*Selected extract:*
Hitting shelves next week are a picture book featuring a tiny tyrant, a middle grade graphic novel about two sisters confronting mortality on the Day of the Dead, and a YA novel set in a world where one night of lawlessness is followed by a memory erasure.

King Baby by Kate Beaton. Scholastic/Levine, $17.99; ISBN 978-0-545-63754-1. In Beaton’s (The Princess and the Pony) second picture book, a swaddled egg of an infant addresses his many adorers. The book earned a starred review from PW.

The Bill the Cat Story: A Bloom County Epic by Berkeley Breathed. Philomel, $18.99; ISBN 978-0-399-54662-4. The heart wants what the heart wants, and in this origin story, readers learn that Binkley, the human fulcrum of Breathed’s Bloom County, really wanted a cat that looks like it’s suffering from a combination of the world’s worst hangover and the world’s worst hair ball.

Leave Me Alone by Vera Brosgol. Roaring Brook, $17.99; ISBN 978-1-62672-441-9. Graphic novelist Brosgol’s (Anya’s Ghost) first picture book opens in a traditional folktale setting as a Russian grandmother in a tiny cottage struggles to finish her winter knitting. She has dozens of grandchildren, and they swarm all over her yarn, and all she wants is to complete her work. The book earned a starred review from PW.

Freedom Over Me: Eleven Slaves, Their Lives and Dreams Brought to Life by Ashley Bryan by Ashley Bryan. Atheneum/Dlouhy, $17.99; ISBN 978-1-4814-5690-6. Using a document from 1828 that lists the value of a U.S. landowner’s 11 slaves, Bryan (Sail Away) creates distinct personalities and voices for each, painting their portraits and imagining their dreams. The book earned a starred review from PW.

The Forgetting by Sharon Cameron. Scholastic Press, $18.99; ISBN 978-0-545-94521-9. In this YA novel, a consequence-free night of lawlessness and bloodshed accompanied by a total loss of memory comes to the walled city of Canaan every 12 years, and its citizens rely on their books to remember who they are afterward, unless they decide to start new lives.

The Peculiar Night of the Blue Heart by Lauren DeStefano. Bloomsbury, $16.99; ISBN 978-1-61963-643-9. In a moving story from the author of the Chemical Garden trilogy, about the lengths children will go to help a friend, Lionel and Marybeth live in an orphanage run by Mrs. Mannerd, a kindly widow who never had children of her own.

*Brief 1:*
In the roundup of new children's books, how often does the night of lawlessness come to the walled city of Canaan in The Forgetting?

*Information supplied:*

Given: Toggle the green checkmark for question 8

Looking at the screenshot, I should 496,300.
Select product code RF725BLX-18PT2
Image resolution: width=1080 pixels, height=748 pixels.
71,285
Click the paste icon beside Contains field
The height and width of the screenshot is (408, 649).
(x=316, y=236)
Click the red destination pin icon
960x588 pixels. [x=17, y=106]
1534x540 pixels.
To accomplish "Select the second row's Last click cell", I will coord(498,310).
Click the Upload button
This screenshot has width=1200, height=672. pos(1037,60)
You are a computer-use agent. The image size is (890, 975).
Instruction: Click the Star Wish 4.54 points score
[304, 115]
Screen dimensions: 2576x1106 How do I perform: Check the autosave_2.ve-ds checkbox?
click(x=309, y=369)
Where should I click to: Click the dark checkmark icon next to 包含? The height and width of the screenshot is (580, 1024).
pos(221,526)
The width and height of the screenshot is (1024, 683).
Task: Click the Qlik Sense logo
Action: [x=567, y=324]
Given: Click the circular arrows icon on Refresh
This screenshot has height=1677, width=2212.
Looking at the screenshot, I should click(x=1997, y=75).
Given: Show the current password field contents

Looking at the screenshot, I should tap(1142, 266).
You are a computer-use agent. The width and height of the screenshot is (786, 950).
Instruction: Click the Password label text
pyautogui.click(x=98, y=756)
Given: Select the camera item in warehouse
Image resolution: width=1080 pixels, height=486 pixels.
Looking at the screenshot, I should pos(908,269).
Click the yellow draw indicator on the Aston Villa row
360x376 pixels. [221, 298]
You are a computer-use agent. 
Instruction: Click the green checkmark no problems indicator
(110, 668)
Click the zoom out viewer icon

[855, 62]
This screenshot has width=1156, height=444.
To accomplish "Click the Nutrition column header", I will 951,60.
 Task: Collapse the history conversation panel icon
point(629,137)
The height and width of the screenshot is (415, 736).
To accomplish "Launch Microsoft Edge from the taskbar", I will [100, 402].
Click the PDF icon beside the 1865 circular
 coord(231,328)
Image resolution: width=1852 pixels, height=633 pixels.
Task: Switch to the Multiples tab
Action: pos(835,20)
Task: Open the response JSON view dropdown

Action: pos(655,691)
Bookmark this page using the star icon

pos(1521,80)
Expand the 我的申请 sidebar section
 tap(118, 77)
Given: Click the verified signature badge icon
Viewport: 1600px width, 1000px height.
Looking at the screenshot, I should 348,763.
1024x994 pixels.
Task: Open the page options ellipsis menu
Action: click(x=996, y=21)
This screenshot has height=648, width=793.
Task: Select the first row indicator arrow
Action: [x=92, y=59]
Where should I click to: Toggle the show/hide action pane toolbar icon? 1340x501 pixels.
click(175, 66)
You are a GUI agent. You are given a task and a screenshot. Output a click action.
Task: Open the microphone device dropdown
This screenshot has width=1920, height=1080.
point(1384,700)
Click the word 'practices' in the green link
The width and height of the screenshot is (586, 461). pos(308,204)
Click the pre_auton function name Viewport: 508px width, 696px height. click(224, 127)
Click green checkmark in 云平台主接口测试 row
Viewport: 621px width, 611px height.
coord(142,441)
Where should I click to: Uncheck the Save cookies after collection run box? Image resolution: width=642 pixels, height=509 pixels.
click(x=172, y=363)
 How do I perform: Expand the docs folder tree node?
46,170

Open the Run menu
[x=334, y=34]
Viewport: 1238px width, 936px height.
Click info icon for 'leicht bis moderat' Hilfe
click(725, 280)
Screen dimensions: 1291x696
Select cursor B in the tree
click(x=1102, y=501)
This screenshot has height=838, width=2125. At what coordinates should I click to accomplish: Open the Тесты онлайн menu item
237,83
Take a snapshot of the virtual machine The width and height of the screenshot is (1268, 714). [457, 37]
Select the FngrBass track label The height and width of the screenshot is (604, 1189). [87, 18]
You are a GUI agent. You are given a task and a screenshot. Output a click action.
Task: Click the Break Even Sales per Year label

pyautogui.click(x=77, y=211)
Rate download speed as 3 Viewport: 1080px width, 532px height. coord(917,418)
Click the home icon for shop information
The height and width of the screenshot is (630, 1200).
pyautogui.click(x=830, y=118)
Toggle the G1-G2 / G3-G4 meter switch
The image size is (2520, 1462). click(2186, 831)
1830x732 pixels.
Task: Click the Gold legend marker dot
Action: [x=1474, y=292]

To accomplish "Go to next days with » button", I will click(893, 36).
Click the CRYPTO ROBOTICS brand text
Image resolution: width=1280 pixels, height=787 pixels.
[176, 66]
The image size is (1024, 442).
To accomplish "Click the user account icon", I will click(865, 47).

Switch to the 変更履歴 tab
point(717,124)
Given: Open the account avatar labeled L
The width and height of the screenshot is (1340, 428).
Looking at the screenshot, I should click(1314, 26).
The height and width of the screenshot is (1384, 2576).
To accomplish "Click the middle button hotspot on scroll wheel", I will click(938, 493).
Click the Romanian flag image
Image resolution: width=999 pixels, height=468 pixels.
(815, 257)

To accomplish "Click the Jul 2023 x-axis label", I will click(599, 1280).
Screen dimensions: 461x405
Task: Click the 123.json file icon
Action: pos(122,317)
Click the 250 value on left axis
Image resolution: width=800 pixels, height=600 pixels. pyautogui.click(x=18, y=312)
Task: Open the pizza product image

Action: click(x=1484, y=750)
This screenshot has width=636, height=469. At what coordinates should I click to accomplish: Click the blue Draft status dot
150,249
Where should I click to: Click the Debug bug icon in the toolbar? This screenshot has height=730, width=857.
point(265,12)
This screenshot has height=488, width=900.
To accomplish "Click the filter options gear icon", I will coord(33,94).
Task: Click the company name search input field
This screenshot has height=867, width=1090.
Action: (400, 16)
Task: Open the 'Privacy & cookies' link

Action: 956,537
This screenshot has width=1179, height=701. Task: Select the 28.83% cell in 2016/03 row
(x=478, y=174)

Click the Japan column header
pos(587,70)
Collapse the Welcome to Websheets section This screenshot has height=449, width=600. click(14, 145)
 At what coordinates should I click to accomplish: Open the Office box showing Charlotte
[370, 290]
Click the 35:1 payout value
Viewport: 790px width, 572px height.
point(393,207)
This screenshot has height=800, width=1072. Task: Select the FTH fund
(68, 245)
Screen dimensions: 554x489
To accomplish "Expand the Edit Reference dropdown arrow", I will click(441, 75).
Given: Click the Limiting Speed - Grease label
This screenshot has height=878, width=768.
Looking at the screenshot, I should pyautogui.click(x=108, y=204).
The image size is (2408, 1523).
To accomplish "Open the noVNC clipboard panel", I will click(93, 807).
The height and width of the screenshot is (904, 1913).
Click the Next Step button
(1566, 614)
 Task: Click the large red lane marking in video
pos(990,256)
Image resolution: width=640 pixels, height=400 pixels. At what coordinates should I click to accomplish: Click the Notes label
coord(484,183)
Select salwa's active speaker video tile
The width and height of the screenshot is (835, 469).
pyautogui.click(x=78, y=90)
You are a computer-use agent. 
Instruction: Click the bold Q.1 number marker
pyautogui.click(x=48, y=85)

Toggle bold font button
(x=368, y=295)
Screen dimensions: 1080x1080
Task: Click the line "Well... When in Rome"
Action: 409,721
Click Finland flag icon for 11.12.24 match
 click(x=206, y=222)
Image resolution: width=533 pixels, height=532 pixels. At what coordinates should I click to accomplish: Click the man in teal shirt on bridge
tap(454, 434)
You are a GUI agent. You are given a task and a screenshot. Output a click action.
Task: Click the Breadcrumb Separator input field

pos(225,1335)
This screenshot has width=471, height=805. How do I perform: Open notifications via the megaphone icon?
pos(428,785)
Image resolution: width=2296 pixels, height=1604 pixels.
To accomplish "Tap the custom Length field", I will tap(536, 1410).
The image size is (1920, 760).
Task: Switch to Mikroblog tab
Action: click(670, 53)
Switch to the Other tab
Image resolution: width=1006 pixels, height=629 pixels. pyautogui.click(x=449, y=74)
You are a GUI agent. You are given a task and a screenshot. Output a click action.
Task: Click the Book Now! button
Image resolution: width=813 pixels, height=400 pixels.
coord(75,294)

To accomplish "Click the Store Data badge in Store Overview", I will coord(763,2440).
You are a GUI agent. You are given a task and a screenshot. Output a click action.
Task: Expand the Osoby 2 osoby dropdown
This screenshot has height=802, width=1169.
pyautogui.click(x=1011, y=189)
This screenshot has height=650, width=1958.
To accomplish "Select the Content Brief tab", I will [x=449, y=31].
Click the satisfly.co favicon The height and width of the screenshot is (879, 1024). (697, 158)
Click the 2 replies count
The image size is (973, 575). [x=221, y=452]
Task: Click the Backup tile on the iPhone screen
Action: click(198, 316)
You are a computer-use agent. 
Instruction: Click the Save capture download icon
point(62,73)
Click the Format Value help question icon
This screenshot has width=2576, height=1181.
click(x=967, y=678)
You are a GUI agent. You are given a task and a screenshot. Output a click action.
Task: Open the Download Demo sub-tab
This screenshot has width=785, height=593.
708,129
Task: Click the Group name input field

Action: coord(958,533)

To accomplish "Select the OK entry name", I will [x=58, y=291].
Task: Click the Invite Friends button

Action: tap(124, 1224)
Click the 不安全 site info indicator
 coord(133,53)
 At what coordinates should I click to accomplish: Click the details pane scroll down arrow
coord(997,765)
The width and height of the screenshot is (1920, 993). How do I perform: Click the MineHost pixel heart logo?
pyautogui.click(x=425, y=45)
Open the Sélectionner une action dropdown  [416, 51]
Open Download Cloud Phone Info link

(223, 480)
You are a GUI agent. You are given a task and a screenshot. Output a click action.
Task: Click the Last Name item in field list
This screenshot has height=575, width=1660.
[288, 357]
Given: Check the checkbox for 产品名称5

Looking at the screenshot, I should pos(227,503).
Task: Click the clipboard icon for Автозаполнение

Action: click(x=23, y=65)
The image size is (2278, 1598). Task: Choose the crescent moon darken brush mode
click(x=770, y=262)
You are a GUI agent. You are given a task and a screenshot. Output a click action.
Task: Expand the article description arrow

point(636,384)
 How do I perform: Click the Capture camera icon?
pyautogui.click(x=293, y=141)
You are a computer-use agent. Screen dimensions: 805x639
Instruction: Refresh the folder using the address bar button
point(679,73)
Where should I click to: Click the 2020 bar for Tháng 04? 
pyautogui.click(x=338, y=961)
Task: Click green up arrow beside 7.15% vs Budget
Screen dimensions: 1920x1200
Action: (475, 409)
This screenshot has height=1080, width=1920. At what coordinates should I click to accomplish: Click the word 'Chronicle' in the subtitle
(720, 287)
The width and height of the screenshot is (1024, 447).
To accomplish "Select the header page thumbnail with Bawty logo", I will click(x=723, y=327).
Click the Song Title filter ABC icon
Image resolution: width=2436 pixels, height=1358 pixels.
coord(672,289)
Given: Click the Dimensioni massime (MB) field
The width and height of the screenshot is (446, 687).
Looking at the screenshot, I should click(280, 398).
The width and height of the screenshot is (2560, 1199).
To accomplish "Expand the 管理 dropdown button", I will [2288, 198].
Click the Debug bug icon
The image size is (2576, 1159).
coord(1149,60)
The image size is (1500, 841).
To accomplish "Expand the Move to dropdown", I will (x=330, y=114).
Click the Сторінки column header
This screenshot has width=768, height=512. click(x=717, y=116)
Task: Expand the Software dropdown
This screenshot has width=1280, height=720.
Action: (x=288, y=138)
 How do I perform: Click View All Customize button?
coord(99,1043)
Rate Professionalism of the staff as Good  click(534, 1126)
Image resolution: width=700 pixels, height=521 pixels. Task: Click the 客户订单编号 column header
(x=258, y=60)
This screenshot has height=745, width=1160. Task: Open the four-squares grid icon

*Brief 2:*
Turn the listing, from its first line down through the line containing "Action: [x=567, y=324]", into a JSON list of strings with one string per line, leaving out blank lines.

*Exercise result 1:*
Every 12 years.

*Exercise result 2:*
[
  "Given: Toggle the green checkmark for question 8",
  "Looking at the screenshot, I should 496,300.",
  "Select product code RF725BLX-18PT2",
  "Image resolution: width=1080 pixels, height=748 pixels.",
  "71,285",
  "Click the paste icon beside Contains field",
  "The height and width of the screenshot is (408, 649).",
  "(x=316, y=236)",
  "Click the red destination pin icon",
  "960x588 pixels. [x=17, y=106]",
  "1534x540 pixels.",
  "To accomplish \"Select the second row's Last click cell\", I will coord(498,310).",
  "Click the Upload button",
  "This screenshot has width=1200, height=672. pos(1037,60)",
  "You are a computer-use agent. The image size is (890, 975).",
  "Instruction: Click the Star Wish 4.54 points score",
  "[304, 115]",
  "Screen dimensions: 2576x1106 How do I perform: Check the autosave_2.ve-ds checkbox?",
  "click(x=309, y=369)",
  "Where should I click to: Click the dark checkmark icon next to 包含? The height and width of the screenshot is (580, 1024).",
  "pos(221,526)",
  "The width and height of the screenshot is (1024, 683).",
  "Task: Click the Qlik Sense logo",
  "Action: [x=567, y=324]"
]